2

I'm learning tensorflow and want to relate tensorflow implementation with Mathematics.

From my knowledge, mathematical cross entropy requires the sum of its input to be 1. In the following code, y_true is a valid input while y_pred is not a Mathematically valid input:

y_true = [[0, 1]]
y_pred = [[1.0, 20.0]]
print(tf.keras.losses.CategoricalCrossentropy(from_logits=False).call(y_true, y_pred))
print(tf.keras.losses.CategoricalCrossentropy(from_logits=True).call(y_true, y_pred))

Gives:

tf.Tensor([0.04879016], shape=(1,), dtype=float32)
tf.Tensor([0.], shape=(1,), dtype=float32)

Please find the gist here.

This answer says:

if from_logits=False, means the input is a probability

This answer says:

from_logits=True means the input to crossEntropy layer is normal tensor/logits

This answer says:

"Another name for raw_predictions in the above code is logit

from_logits, I guess, means the input is raw_predictions.

Since my input are not probability, I set from_logits=True, but the result I get is 0.

Can anyone explain?

Tomerikoo
  • 18,379
  • 16
  • 47
  • 61
Gqqnbig
  • 5,845
  • 10
  • 45
  • 86

1 Answers1

2

The cross entropy between labels [[0, 1]] and logits [[1, 20]] should be a value very close to 0 (and some outputs might represent it as zero due to floating point imprecision). Represented as probabilities, these logits would be approximately [[0.000000005, 1]]. Notice how close these probabilities are to the labels. The cross entropy should therefore be very low.

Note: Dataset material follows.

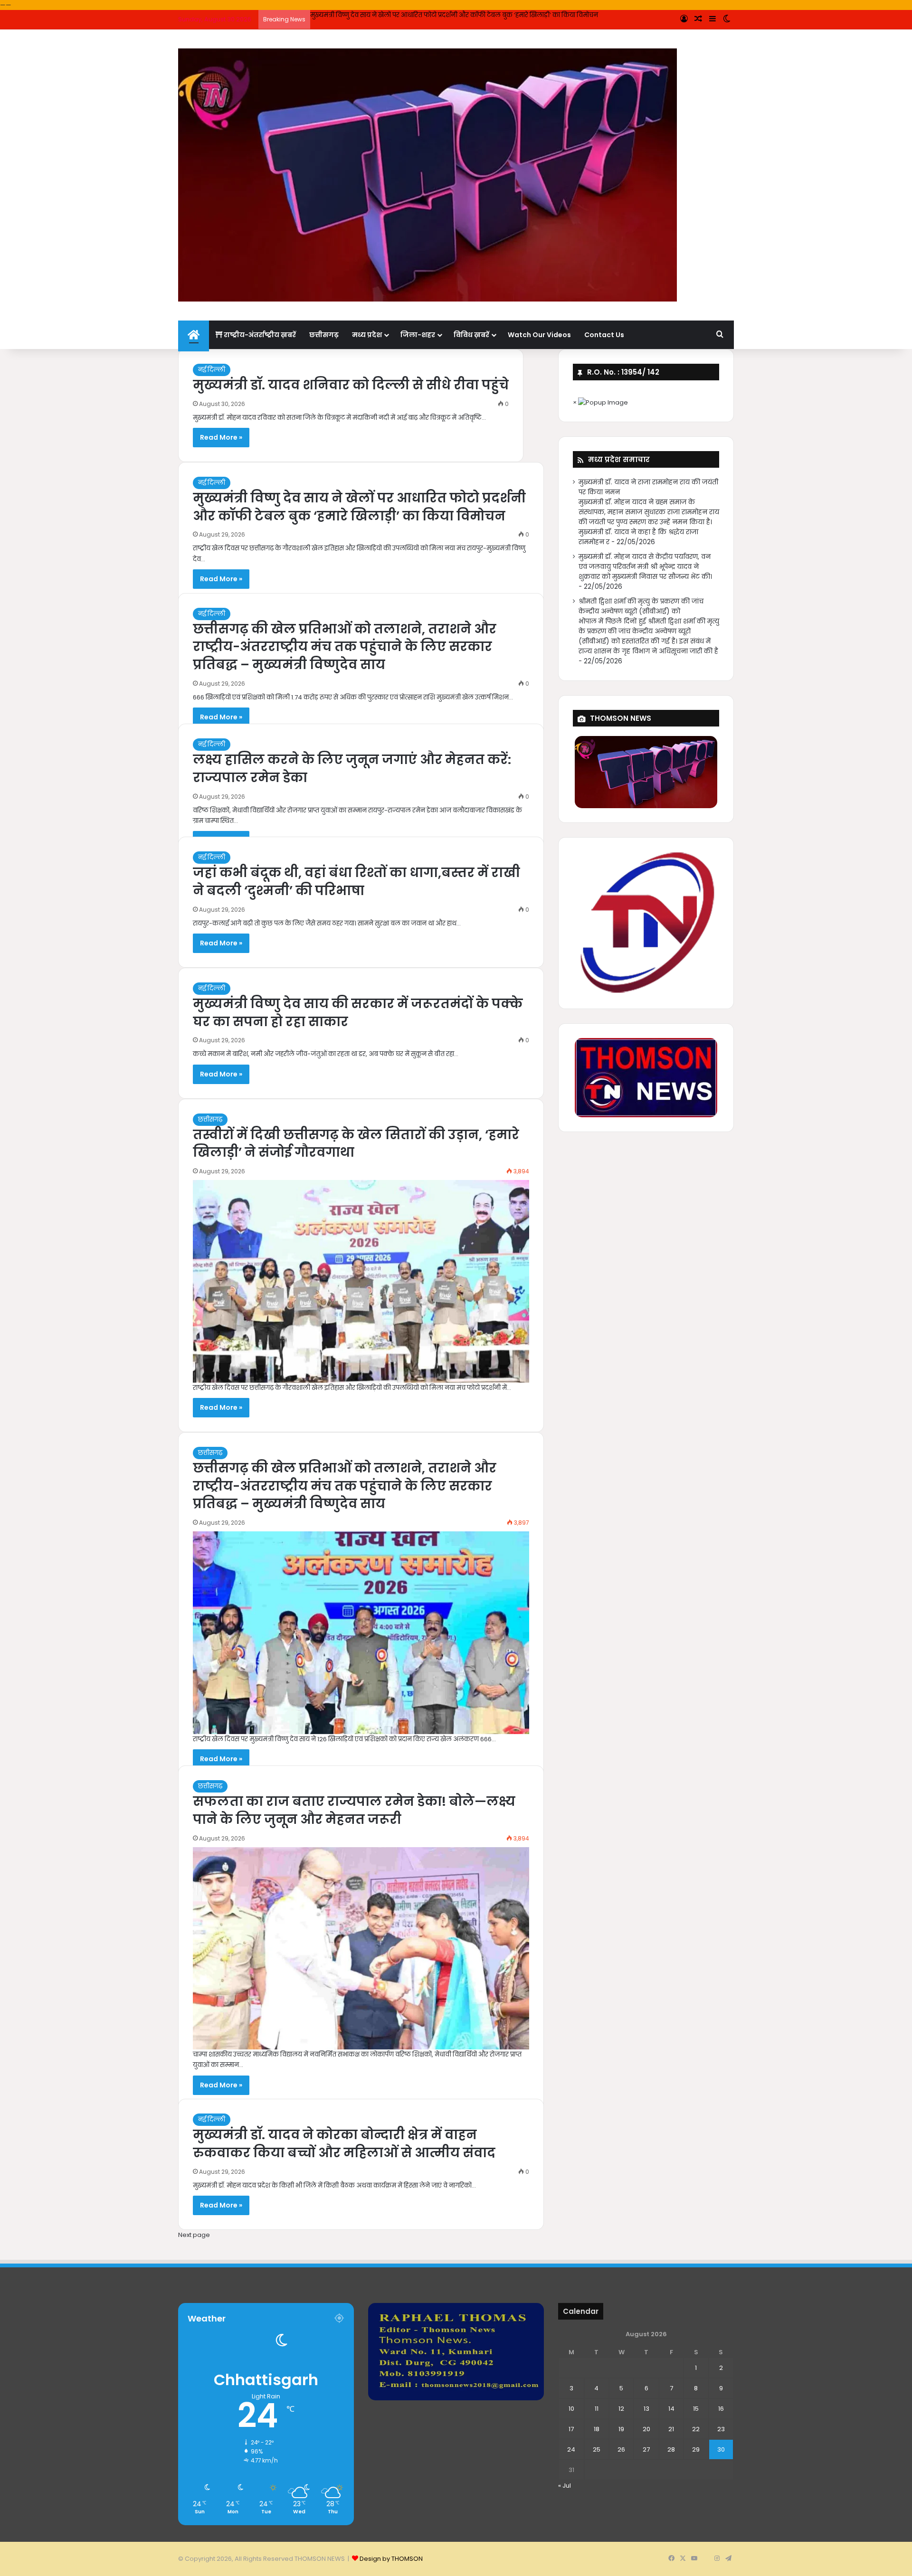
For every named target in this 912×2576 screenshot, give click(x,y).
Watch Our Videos (539, 335)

As OP points out in their question, from_logits=True should be used when operating on unscaled outputs. Practically speaking, from_logits=True is used if operating on outputs before softmax. Softmax maps unscaled outputs to probabilities. To compute cross entropy of those probabilities, from_logits=False should be used.

Here is an example:

import tensorflow as tf

y_true = tf.convert_to_tensor([[0, 1]], "float32")
y_pred = tf.convert_to_tensor([[1, 20]], "float32")

ce_logits_fn = tf.keras.losses.CategoricalCrossentropy(from_logits=True)
ce_probs_fn = tf.keras.losses.CategoricalCrossentropy(from_logits=False)

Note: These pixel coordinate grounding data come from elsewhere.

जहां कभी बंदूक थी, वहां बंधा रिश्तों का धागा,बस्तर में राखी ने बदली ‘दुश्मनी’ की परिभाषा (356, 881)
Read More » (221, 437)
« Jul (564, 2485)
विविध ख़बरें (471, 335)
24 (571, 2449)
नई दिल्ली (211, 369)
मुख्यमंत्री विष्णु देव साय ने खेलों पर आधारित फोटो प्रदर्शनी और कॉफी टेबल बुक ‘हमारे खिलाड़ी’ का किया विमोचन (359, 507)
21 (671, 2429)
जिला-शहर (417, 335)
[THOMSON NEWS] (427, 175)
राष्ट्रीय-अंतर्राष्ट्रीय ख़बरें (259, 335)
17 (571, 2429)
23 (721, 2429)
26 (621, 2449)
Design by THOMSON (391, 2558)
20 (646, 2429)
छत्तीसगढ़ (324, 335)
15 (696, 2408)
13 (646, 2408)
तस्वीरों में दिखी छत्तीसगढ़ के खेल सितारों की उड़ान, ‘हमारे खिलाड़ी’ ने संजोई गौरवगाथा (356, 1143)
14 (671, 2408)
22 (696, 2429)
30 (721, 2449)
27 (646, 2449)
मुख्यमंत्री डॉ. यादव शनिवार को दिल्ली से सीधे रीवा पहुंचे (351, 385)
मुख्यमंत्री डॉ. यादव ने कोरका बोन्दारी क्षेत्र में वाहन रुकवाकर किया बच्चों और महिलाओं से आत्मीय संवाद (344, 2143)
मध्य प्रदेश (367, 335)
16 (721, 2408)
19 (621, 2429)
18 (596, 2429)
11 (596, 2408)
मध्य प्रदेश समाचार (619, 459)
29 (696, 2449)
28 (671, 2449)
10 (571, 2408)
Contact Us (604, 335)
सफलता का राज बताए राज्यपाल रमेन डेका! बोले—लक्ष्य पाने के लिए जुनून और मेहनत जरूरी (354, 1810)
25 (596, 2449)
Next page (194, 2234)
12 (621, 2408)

print(ce_logits_fn(y_true, y_pred))
# tf.Tensor(0.0, shape=(), dtype=float32)

print(ce_probs_fn(y_true, tf.nn.softmax(y_pred)))
# tf.Tensor(1.1920929e-07, shape=(), dtype=float32)

Try with predictions closer together. In the example above, the value of the correct class is much higher than the incorrect class, so cross entropy will be low.

import tensorflow as tf

y_true = tf.convert_to_tensor([[0, 1]], "float32")
y_pred = tf.convert_to_tensor([[5, 7]], "float32")

ce_logits_fn = tf.keras.losses.CategoricalCrossentropy(from_logits=True)
ce_probs_fn = tf.keras.losses.CategoricalCrossentropy(from_logits=False)

print(ce_logits_fn(y_true, y_pred))
# tf.Tensor(0.12692805, shape=(), dtype=float32)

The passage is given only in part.